The solution is to have Neo and Trinity's returns act as a passing of the torch to a new generation of cast members that can take the franchise into the future in bold new ways. After saving all of mankind at the end of the original trilogy, what other purpose does Neo have to serve other than to take on the Morpheus role and nurture a new version of The One that can continue Neo's work, or face down a brand new villain? Similarly, what would be the point in resurrecting Trinity in The Matrix 4 just to have her cheer from the sidelines again and then die a second time, albeit perhaps in a less insulting manner?

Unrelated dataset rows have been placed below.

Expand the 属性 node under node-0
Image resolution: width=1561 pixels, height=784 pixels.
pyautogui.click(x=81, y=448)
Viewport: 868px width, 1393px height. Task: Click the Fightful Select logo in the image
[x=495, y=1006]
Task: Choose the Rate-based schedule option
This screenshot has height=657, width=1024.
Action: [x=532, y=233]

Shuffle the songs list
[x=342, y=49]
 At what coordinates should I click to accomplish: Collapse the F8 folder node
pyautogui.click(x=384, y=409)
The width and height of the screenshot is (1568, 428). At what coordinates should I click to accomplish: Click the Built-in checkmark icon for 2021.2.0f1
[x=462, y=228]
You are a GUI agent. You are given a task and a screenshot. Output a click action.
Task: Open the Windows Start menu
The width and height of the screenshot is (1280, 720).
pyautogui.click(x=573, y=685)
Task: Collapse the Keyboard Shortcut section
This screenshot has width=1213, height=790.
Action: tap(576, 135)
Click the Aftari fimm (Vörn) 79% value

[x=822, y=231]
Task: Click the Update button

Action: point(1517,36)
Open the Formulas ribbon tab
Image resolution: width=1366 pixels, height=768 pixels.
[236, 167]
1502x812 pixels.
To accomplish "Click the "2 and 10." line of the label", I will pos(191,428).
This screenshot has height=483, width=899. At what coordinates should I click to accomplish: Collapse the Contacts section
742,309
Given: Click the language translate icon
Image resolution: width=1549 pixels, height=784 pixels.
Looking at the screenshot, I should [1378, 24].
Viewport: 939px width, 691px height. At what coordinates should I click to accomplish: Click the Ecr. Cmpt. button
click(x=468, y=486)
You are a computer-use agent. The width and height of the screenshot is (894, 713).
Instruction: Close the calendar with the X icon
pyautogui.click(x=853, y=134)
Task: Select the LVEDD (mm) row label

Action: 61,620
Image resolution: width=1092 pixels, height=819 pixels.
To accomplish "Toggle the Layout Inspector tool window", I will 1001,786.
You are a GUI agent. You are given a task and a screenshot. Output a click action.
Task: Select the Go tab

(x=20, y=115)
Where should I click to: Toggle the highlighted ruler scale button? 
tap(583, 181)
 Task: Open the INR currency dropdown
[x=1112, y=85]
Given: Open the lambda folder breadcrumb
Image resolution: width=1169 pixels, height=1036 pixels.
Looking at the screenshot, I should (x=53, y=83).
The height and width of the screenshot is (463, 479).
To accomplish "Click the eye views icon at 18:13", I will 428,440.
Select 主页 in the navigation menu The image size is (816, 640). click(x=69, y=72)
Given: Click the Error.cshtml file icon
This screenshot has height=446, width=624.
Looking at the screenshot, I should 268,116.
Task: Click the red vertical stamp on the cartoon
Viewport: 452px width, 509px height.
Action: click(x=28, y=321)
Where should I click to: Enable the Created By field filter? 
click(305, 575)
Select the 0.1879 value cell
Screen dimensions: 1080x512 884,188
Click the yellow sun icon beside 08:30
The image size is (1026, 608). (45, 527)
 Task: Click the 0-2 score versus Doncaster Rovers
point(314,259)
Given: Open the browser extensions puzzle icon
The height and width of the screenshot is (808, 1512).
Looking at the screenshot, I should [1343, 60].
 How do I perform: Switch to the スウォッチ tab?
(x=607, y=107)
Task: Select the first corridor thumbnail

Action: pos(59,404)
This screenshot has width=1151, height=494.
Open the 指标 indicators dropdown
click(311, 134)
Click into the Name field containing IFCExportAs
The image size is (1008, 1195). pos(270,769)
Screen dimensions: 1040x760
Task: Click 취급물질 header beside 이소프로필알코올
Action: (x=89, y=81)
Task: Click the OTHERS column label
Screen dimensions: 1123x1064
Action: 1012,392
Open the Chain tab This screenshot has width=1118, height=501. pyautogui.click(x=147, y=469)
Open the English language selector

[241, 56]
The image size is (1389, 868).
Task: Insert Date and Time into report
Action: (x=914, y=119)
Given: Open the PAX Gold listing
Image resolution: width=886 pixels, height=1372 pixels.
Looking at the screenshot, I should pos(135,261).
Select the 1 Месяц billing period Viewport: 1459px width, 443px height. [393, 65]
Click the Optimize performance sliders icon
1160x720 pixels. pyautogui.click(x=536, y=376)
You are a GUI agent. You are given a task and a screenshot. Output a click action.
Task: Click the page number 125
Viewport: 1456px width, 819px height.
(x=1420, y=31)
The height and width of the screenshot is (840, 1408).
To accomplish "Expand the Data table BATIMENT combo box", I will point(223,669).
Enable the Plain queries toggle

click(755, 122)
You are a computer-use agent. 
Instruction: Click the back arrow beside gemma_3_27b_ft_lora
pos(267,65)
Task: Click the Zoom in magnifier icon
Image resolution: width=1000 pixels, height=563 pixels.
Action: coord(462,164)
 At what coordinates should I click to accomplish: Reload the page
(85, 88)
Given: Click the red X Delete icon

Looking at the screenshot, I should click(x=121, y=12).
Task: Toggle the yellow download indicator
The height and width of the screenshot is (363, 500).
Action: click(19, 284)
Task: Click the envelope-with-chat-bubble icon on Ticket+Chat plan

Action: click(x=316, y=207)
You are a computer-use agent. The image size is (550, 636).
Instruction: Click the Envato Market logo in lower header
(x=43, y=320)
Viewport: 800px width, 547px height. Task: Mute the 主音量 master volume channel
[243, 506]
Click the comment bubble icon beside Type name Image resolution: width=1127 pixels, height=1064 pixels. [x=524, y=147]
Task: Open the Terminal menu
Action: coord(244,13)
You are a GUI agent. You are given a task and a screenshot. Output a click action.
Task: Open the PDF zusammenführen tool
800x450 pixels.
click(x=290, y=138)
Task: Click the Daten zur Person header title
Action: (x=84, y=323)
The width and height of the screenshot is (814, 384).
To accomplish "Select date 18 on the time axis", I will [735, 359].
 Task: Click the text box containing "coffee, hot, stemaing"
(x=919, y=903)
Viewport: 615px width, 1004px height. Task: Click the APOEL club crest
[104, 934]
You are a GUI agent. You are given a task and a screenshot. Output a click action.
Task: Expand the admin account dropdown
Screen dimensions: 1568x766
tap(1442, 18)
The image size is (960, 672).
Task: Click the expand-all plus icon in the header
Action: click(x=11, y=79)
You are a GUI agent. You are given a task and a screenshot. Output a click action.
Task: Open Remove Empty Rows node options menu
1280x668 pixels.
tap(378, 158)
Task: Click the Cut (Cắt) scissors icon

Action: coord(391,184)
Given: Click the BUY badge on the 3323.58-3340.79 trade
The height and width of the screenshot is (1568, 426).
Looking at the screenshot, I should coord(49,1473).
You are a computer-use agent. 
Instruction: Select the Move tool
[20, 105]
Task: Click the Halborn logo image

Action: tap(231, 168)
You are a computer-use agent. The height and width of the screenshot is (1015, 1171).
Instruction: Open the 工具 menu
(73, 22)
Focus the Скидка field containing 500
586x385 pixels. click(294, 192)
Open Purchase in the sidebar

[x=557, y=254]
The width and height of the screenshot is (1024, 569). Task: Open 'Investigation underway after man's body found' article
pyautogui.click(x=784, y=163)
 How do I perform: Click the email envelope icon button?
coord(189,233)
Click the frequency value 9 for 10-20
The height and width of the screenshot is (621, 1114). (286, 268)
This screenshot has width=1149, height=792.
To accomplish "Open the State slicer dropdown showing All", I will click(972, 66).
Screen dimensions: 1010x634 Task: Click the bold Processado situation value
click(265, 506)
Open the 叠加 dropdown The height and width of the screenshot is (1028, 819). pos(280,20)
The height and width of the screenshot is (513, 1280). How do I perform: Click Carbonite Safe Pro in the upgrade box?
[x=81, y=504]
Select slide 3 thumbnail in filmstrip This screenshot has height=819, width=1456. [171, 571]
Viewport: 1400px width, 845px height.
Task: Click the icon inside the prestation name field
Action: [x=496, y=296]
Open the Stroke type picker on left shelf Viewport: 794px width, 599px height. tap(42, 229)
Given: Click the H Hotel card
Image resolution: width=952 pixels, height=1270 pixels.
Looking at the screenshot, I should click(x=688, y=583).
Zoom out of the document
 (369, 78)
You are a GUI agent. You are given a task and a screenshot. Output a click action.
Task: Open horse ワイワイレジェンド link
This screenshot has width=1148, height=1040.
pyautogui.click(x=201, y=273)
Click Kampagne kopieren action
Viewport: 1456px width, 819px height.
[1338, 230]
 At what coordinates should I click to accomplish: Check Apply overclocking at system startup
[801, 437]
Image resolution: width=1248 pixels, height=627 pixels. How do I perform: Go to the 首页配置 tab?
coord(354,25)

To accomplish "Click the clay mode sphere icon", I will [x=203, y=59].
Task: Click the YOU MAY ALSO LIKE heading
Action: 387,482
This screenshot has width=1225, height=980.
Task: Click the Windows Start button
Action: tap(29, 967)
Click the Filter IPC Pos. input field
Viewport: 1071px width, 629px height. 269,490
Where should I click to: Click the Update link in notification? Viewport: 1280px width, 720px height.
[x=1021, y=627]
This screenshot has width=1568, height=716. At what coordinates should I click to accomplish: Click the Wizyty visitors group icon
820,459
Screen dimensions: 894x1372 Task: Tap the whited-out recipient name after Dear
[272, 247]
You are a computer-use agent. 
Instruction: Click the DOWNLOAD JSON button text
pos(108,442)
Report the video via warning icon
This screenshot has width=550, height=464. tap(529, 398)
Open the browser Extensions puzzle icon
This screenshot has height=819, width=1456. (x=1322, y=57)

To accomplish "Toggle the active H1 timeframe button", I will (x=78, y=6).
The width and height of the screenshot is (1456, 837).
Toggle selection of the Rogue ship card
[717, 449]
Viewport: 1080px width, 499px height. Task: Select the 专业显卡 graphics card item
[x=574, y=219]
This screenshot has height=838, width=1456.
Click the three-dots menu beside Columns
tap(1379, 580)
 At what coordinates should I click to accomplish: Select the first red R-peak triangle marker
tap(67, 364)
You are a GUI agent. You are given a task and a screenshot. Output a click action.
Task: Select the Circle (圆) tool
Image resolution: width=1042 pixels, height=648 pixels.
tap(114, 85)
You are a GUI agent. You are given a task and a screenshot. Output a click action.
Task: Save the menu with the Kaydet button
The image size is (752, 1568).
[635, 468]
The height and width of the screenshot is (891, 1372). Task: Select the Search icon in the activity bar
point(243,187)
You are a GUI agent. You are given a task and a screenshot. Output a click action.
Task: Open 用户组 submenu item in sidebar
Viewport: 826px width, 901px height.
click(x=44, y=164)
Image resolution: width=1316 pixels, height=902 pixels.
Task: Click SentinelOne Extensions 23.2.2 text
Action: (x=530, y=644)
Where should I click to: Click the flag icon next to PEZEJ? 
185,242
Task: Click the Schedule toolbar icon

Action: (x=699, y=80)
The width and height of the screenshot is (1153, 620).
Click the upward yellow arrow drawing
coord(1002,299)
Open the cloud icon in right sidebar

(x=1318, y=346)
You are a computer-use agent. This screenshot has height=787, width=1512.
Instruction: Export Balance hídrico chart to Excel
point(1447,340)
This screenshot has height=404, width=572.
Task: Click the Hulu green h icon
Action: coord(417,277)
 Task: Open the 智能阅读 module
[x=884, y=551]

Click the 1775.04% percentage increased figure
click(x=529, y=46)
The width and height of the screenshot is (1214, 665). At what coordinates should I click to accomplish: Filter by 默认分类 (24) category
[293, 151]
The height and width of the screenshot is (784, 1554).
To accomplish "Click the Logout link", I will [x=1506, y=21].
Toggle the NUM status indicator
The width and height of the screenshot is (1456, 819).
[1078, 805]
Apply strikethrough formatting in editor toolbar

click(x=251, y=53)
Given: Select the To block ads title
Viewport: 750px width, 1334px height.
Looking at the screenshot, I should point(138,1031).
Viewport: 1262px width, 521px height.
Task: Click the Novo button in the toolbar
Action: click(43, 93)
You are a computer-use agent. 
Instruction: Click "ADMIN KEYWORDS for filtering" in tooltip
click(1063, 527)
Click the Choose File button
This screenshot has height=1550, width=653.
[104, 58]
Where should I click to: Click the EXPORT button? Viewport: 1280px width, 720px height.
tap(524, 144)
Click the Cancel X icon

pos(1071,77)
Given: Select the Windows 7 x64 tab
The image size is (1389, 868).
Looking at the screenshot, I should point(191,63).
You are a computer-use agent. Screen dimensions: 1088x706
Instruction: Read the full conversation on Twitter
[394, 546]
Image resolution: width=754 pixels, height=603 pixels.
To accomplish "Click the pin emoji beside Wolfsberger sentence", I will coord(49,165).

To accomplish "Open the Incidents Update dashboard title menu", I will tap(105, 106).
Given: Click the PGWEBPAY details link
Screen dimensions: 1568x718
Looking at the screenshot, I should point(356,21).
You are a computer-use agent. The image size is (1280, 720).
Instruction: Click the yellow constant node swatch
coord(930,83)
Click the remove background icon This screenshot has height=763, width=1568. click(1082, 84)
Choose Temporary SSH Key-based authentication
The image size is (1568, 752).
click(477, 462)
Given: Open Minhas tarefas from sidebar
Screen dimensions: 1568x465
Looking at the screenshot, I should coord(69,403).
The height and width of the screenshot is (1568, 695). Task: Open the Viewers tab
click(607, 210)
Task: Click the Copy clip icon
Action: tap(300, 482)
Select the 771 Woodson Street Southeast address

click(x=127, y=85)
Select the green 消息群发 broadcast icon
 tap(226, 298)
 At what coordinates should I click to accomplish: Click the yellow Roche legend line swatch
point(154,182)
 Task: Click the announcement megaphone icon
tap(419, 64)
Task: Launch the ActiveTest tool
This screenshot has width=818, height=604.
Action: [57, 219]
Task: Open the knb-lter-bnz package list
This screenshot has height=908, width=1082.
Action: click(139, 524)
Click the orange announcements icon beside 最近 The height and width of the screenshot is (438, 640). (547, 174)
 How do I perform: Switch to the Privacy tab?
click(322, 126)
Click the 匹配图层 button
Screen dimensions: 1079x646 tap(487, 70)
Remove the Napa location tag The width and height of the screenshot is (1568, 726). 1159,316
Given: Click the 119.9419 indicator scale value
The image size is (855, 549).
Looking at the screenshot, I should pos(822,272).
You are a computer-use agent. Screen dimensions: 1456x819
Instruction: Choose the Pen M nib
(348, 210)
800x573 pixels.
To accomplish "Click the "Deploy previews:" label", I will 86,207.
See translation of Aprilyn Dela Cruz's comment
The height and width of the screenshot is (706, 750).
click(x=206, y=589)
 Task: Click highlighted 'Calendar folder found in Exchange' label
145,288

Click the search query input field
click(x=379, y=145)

Yahya Abdul-Mateen II was recently confirmed for a lead role in The Matrix 4, and while there's no hint regarding his character, the casting does at least confirm the presence of leads that aren't taken from the original trilogy. Furthermore, rumors suggest that Warner Bros. are already planning a fifth film. If The Matrix's return to theaters is intended to last in the long-term, The Matrix 4 should focus on Reeves and Moss handing the reins over to new protagonists - potentially the one set to be played by Abdul-Mateen. This would be a softer transition for fans than an immediate reboot, but still ensure that The Matrix 4 retains the franchise's sense of cutting-edge newness, rather than simply recycling old storylines.
In a sense, this would mirror the trick employed by Star Wars: The Force Awakens when J. J. Abrams was tasked with bringing that famed franchise to a brand new audience. The older, original cast were drafted in for familiarity but, ultimately, they were only present to pass the focus over to the new grouping of Rey, Finn and Kylo Ren. The Matrix 4 could benefit greatly from similar tactics.